WORK TASK: A verbatim transcription of every record below is required.

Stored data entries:
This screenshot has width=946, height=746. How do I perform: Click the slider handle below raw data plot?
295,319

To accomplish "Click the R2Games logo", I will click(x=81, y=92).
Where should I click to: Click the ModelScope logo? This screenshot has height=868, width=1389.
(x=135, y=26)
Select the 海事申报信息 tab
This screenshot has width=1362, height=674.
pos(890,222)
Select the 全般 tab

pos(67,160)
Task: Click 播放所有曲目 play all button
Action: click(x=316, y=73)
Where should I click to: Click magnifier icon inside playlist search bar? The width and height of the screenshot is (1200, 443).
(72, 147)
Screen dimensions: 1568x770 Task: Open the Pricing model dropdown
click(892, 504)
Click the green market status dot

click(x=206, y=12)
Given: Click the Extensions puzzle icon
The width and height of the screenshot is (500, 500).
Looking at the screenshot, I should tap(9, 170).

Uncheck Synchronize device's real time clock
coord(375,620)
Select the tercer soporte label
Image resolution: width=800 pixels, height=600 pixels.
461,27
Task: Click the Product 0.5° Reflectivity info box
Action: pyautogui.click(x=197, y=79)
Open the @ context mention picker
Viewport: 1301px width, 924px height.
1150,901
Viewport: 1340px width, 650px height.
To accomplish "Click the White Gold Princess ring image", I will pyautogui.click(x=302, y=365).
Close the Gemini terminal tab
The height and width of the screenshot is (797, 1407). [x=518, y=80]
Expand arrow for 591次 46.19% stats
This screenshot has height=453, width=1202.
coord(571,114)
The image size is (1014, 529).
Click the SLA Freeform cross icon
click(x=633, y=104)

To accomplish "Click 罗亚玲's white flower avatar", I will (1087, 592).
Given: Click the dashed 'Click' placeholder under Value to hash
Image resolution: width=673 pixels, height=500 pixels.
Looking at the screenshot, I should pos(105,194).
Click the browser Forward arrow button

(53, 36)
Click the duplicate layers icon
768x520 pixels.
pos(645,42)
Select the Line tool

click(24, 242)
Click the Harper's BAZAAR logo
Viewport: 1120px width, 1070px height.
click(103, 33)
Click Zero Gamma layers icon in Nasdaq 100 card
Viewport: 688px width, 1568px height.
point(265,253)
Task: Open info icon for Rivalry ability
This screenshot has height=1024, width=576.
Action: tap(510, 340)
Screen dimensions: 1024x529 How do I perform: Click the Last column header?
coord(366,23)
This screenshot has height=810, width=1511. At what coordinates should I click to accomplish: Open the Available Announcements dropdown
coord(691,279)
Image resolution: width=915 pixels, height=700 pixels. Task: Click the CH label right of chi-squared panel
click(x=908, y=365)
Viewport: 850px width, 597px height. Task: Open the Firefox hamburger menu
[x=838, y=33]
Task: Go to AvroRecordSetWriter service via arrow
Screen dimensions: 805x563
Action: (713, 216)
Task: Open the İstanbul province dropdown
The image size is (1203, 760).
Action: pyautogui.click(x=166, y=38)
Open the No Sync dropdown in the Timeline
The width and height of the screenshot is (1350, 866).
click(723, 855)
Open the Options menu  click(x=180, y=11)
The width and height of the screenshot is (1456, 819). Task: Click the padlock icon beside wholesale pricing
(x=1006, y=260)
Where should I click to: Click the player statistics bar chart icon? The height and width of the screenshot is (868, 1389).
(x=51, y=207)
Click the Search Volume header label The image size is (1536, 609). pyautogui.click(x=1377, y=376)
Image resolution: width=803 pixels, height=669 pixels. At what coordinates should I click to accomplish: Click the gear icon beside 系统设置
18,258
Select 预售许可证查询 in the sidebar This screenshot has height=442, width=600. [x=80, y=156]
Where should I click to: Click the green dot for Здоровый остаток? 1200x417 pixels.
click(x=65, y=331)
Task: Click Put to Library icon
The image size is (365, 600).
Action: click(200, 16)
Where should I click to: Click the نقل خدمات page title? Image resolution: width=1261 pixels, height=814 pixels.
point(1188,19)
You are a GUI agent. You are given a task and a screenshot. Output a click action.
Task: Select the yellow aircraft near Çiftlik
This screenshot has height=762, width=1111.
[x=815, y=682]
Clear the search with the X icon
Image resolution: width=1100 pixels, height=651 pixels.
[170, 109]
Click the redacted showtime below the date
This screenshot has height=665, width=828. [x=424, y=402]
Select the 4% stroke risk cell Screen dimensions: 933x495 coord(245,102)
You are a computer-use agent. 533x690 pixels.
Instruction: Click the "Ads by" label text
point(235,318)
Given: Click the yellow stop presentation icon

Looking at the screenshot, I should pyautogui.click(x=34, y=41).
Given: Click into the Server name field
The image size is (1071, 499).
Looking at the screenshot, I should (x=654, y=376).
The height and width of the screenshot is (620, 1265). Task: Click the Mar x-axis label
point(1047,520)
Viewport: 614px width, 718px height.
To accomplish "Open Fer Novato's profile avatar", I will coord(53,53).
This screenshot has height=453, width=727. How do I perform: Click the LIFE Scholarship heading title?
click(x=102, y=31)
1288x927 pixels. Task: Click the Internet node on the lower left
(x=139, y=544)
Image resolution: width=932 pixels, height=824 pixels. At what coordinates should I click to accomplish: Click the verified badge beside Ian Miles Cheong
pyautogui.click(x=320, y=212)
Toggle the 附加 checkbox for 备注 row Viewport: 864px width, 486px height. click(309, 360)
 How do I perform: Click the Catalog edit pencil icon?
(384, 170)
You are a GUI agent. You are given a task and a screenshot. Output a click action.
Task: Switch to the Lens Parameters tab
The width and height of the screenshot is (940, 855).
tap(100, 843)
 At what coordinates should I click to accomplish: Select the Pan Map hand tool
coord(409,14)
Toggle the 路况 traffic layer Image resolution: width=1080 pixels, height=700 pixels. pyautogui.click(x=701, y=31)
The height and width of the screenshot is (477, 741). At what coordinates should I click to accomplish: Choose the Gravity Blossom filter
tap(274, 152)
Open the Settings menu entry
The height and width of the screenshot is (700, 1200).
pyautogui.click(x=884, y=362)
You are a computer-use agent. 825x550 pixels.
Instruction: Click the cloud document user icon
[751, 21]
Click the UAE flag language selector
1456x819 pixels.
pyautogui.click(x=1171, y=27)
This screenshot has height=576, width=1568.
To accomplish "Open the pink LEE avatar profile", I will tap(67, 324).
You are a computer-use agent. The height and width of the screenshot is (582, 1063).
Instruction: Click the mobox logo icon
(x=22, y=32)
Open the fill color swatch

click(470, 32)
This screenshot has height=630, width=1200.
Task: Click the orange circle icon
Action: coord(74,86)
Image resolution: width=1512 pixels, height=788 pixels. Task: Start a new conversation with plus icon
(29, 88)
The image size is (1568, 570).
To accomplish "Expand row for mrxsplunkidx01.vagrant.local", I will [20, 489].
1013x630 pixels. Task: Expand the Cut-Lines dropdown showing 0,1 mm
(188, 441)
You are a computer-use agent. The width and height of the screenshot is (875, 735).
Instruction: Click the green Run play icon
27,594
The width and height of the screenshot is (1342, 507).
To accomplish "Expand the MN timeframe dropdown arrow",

ANSWER BELOW:
This screenshot has width=946, height=746. How do I perform: Click the slider handle below raw data plot?
295,319

To accomplish "Click the R2Games logo", I will click(x=81, y=92).
Where should I click to: Click the ModelScope logo? This screenshot has height=868, width=1389.
(x=135, y=26)
Select the 海事申报信息 tab
This screenshot has width=1362, height=674.
pos(890,222)
Select the 全般 tab

pos(67,160)
Task: Click 播放所有曲目 play all button
Action: click(x=316, y=73)
Where should I click to: Click magnifier icon inside playlist search bar? The width and height of the screenshot is (1200, 443).
(72, 147)
Screen dimensions: 1568x770 Task: Open the Pricing model dropdown
click(892, 504)
Click the green market status dot

click(x=206, y=12)
Given: Click the Extensions puzzle icon
The width and height of the screenshot is (500, 500).
Looking at the screenshot, I should tap(9, 170).

Uncheck Synchronize device's real time clock
coord(375,620)
Select the tercer soporte label
Image resolution: width=800 pixels, height=600 pixels.
461,27
Task: Click the Product 0.5° Reflectivity info box
Action: pyautogui.click(x=197, y=79)
Open the @ context mention picker
Viewport: 1301px width, 924px height.
1150,901
Viewport: 1340px width, 650px height.
To accomplish "Click the White Gold Princess ring image", I will pyautogui.click(x=302, y=365).
Close the Gemini terminal tab
The height and width of the screenshot is (797, 1407). [x=518, y=80]
Expand arrow for 591次 46.19% stats
This screenshot has height=453, width=1202.
coord(571,114)
The image size is (1014, 529).
Click the SLA Freeform cross icon
click(x=633, y=104)

To accomplish "Click 罗亚玲's white flower avatar", I will (1087, 592).
Given: Click the dashed 'Click' placeholder under Value to hash
Image resolution: width=673 pixels, height=500 pixels.
Looking at the screenshot, I should pos(105,194).
Click the browser Forward arrow button

(53, 36)
Click the duplicate layers icon
768x520 pixels.
pos(645,42)
Select the Line tool

click(24, 242)
Click the Harper's BAZAAR logo
Viewport: 1120px width, 1070px height.
click(103, 33)
Click Zero Gamma layers icon in Nasdaq 100 card
Viewport: 688px width, 1568px height.
point(265,253)
Task: Open info icon for Rivalry ability
This screenshot has height=1024, width=576.
Action: tap(510, 340)
Screen dimensions: 1024x529 How do I perform: Click the Last column header?
coord(366,23)
This screenshot has height=810, width=1511. At what coordinates should I click to accomplish: Open the Available Announcements dropdown
coord(691,279)
Image resolution: width=915 pixels, height=700 pixels. Task: Click the CH label right of chi-squared panel
click(x=908, y=365)
Viewport: 850px width, 597px height. Task: Open the Firefox hamburger menu
[x=838, y=33]
Task: Go to AvroRecordSetWriter service via arrow
Screen dimensions: 805x563
Action: (713, 216)
Task: Open the İstanbul province dropdown
The image size is (1203, 760).
Action: pyautogui.click(x=166, y=38)
Open the No Sync dropdown in the Timeline
The width and height of the screenshot is (1350, 866).
click(723, 855)
Open the Options menu  click(x=180, y=11)
The width and height of the screenshot is (1456, 819). Task: Click the padlock icon beside wholesale pricing
(x=1006, y=260)
Where should I click to: Click the player statistics bar chart icon? The height and width of the screenshot is (868, 1389).
(x=51, y=207)
Click the Search Volume header label The image size is (1536, 609). pyautogui.click(x=1377, y=376)
Image resolution: width=803 pixels, height=669 pixels. At what coordinates should I click to accomplish: Click the gear icon beside 系统设置
18,258
Select 预售许可证查询 in the sidebar This screenshot has height=442, width=600. [x=80, y=156]
Where should I click to: Click the green dot for Здоровый остаток? 1200x417 pixels.
click(x=65, y=331)
Task: Click Put to Library icon
The image size is (365, 600).
Action: click(200, 16)
Where should I click to: Click the نقل خدمات page title? Image resolution: width=1261 pixels, height=814 pixels.
point(1188,19)
You are a GUI agent. You are given a task and a screenshot. Output a click action.
Task: Select the yellow aircraft near Çiftlik
This screenshot has height=762, width=1111.
[x=815, y=682]
Clear the search with the X icon
Image resolution: width=1100 pixels, height=651 pixels.
[170, 109]
Click the redacted showtime below the date
This screenshot has height=665, width=828. [x=424, y=402]
Select the 4% stroke risk cell Screen dimensions: 933x495 coord(245,102)
You are a computer-use agent. 533x690 pixels.
Instruction: Click the "Ads by" label text
point(235,318)
Given: Click the yellow stop presentation icon

Looking at the screenshot, I should pyautogui.click(x=34, y=41).
Given: Click into the Server name field
The image size is (1071, 499).
Looking at the screenshot, I should (x=654, y=376).
The height and width of the screenshot is (620, 1265). Task: Click the Mar x-axis label
point(1047,520)
Viewport: 614px width, 718px height.
To accomplish "Open Fer Novato's profile avatar", I will coord(53,53).
This screenshot has height=453, width=727. How do I perform: Click the LIFE Scholarship heading title?
click(x=102, y=31)
1288x927 pixels. Task: Click the Internet node on the lower left
(x=139, y=544)
Image resolution: width=932 pixels, height=824 pixels. At what coordinates should I click to accomplish: Click the verified badge beside Ian Miles Cheong
pyautogui.click(x=320, y=212)
Toggle the 附加 checkbox for 备注 row Viewport: 864px width, 486px height. click(309, 360)
 How do I perform: Click the Catalog edit pencil icon?
(384, 170)
You are a GUI agent. You are given a task and a screenshot. Output a click action.
Task: Switch to the Lens Parameters tab
The width and height of the screenshot is (940, 855).
tap(100, 843)
 At what coordinates should I click to accomplish: Select the Pan Map hand tool
coord(409,14)
Toggle the 路况 traffic layer Image resolution: width=1080 pixels, height=700 pixels. pyautogui.click(x=701, y=31)
The height and width of the screenshot is (477, 741). At what coordinates should I click to accomplish: Choose the Gravity Blossom filter
tap(274, 152)
Open the Settings menu entry
The height and width of the screenshot is (700, 1200).
pyautogui.click(x=884, y=362)
You are a computer-use agent. 825x550 pixels.
Instruction: Click the cloud document user icon
[751, 21]
Click the UAE flag language selector
1456x819 pixels.
pyautogui.click(x=1171, y=27)
This screenshot has height=576, width=1568.
To accomplish "Open the pink LEE avatar profile", I will tap(67, 324).
You are a computer-use agent. The height and width of the screenshot is (582, 1063).
Instruction: Click the mobox logo icon
(x=22, y=32)
Open the fill color swatch

click(470, 32)
This screenshot has height=630, width=1200.
Task: Click the orange circle icon
Action: coord(74,86)
Image resolution: width=1512 pixels, height=788 pixels. Task: Start a new conversation with plus icon
(29, 88)
The image size is (1568, 570).
To accomplish "Expand row for mrxsplunkidx01.vagrant.local", I will [20, 489].
1013x630 pixels. Task: Expand the Cut-Lines dropdown showing 0,1 mm
(188, 441)
You are a computer-use agent. The width and height of the screenshot is (875, 735).
Instruction: Click the green Run play icon
27,594
The width and height of the screenshot is (1342, 507).
To accomplish "Expand the MN timeframe dropdown arrow",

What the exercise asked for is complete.